The company said late Sunday that Lundin shareholders can choose between $8.10 per share in cash, which is a 26 per cent premium to Friday's closing price of $6.45, or 1.2903 Equinox shares plus $0.01 for each Lundin share.
Lundin said earlier in the day it had been advised that Equinox intended to make an unsolicited take-over bid before the markets opened on Monday, but it wasn't aware of the terms of the bid.
UBS analyst Onno Rutten said the bid was a surprise, but Lundin's "assets are relatively attractive from a strategic perspective, due to the fairly long mine lives and growth opportunities."
Equinox, an international mining company listed on the Toronto and Australian stock exchanges, said in a news release that the offer is consistent with its strategy of becoming the world's leading pure copper growth company.
The news comes less than a month after Lundin signed a deal to merge with Inmet Mining Corp. on an equals basis to create Symterra Corp., with shareholder votes scheduled for March 14.
Rutten noted that Inmet and its stock-swap merger deal may have a difficult time topping the Equinox takeover offer of cash and stock valued at about $4.8 billion. The Inmet deal comes with a $120 million break fee and requires the approval of two-thirds of the shareholders of both companies.

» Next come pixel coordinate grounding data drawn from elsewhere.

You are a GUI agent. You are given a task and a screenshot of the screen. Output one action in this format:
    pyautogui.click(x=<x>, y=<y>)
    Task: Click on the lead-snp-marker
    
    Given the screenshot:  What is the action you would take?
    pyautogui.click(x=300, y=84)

"Inmet's ability to exercise its right to match the Equinox offer could, in our view, be hampered by its inability to offer a meaningful higher equity ratio (to prevent a reverse takeover situation) and its inability to offer meaningful cash without jeopardizing a construction start at Cobre Panama," Rutten wrote in a report to clients.

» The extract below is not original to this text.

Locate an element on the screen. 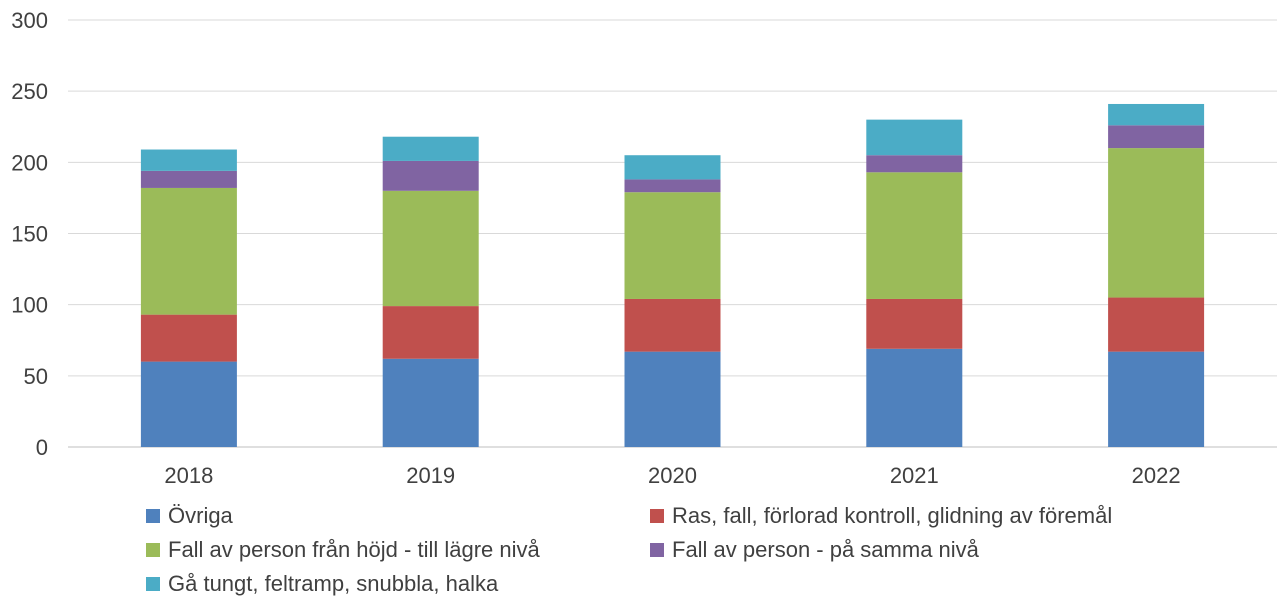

Under the original Inmet deal, Inmet shareholders would hold 53 per cent of the stock in the new company, with Lundin shareholders holding the remaining 47 per cent.

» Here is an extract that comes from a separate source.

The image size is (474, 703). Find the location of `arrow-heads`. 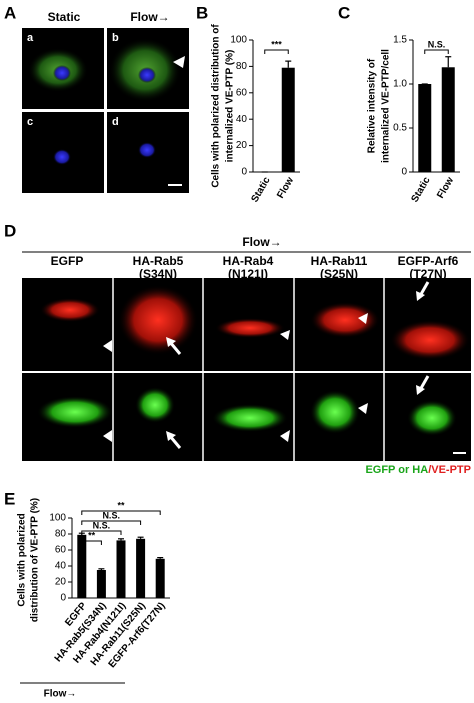

arrow-heads is located at coordinates (296, 366).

Equinox President and CEO Craig Williams called the offer superior to the "nil-premium merger" proposed between Lundin and Inmet.
"We also believe that our offer presents an attractive option for Lundin shareholders to elect to receive cash or retain exposure to what we believe would be one of the strongest and lowest risk production and growth profiles in the copper sector today."
Equinox's main asset is the 100 per cent owned Lumwana Copper Mine in Zambia, one of the largest new copper mines to be developed globally over the last few years.
Lundin has operations in Portugal, Spain and Sweden, producing copper, nickel, lead and zinc as well as an equity stake in the Tenke Fungurume copper-cobalt project in the Democratic Republic of Congo.
Lundin urged shareholders not to take any action in response to the bid until the board can come up with a recommendation. Lundin's stock was ahead roughly 20 per cent or $1.30 to $7.75 shortly after the market opened on Monday as investors digested the offer.